* **TASK DESCRIPTION**
If a line in the data below holds the word "agent", copy it.
───── RECORD EXCERPTS ─────
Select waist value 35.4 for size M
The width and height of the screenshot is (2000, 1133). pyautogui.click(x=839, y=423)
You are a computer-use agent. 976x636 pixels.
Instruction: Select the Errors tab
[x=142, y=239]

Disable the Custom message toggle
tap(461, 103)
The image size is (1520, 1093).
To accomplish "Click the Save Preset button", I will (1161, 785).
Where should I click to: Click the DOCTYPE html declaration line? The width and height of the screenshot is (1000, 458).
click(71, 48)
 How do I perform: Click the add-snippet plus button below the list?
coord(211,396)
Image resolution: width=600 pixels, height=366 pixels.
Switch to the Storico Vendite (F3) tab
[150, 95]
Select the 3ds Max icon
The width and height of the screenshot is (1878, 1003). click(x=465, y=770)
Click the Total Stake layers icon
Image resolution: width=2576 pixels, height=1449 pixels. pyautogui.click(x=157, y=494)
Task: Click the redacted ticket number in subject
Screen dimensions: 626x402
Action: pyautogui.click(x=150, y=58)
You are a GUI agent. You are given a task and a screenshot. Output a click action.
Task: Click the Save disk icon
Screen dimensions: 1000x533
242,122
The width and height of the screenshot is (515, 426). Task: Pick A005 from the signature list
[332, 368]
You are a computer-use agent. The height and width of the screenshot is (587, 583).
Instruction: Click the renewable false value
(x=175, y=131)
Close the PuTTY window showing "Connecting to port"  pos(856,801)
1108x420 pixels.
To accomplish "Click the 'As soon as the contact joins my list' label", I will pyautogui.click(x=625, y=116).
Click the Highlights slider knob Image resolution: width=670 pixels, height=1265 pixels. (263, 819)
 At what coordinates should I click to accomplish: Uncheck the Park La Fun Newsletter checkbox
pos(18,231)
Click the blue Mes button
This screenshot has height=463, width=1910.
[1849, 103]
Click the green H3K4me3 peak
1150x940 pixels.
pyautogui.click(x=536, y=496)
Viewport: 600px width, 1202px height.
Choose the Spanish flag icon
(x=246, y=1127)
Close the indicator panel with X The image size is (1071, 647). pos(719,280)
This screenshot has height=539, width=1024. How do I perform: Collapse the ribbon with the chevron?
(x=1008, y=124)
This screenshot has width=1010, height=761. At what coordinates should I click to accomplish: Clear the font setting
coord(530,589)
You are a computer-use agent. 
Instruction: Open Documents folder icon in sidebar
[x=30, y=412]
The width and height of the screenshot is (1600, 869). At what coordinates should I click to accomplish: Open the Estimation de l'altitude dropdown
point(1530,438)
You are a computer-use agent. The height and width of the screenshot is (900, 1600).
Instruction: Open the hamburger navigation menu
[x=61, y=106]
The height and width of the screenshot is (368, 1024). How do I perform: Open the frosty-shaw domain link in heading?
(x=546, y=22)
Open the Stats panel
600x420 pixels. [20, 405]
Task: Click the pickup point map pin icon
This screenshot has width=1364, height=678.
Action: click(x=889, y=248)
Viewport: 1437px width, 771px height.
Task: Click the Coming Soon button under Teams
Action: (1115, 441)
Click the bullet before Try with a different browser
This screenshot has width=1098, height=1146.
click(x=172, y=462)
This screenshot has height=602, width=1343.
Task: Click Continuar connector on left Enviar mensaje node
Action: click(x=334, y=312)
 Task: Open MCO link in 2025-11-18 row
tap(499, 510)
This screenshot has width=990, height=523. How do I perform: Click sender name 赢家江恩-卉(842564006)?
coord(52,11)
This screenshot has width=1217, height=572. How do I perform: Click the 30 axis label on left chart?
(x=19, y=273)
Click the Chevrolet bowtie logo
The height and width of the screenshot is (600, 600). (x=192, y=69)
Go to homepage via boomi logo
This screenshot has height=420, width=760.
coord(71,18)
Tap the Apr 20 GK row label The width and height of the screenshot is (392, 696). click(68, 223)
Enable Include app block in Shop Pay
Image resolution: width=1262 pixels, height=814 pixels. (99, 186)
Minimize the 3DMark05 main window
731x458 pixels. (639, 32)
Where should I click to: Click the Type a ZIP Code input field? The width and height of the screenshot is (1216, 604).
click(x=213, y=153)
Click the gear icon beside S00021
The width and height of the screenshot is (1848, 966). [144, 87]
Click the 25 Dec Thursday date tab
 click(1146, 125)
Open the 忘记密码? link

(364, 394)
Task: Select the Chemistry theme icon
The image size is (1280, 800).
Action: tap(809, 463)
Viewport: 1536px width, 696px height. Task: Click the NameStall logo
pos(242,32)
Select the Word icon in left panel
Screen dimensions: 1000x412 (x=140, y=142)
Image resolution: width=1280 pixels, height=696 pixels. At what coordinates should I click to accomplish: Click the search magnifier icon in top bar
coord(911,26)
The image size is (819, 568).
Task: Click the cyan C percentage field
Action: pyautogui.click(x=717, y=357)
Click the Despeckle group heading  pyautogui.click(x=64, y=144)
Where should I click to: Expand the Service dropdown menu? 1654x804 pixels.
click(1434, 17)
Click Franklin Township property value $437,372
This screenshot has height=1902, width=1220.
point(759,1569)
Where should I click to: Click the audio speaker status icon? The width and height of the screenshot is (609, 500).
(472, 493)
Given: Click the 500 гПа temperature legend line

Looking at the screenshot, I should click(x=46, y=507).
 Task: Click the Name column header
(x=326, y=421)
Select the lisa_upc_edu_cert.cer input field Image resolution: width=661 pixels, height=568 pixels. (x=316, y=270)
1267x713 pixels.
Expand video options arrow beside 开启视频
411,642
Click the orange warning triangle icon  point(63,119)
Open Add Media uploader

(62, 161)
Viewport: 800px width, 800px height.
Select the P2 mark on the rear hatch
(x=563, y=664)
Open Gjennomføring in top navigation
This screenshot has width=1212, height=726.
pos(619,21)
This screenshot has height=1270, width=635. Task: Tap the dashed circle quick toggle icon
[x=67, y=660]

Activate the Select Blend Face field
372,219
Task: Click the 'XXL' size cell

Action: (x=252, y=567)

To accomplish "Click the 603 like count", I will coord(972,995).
─────
* **RESPONSE BOX**
You are a computer-use agent. 976x636 pixels.
You are a GUI agent. You are given a task and a screenshot. Output a click action.
You are a computer-use agent. The height and width of the screenshot is (587, 583).
You are a computer-use agent. 
You are a computer-use agent. The height and width of the screenshot is (900, 1600).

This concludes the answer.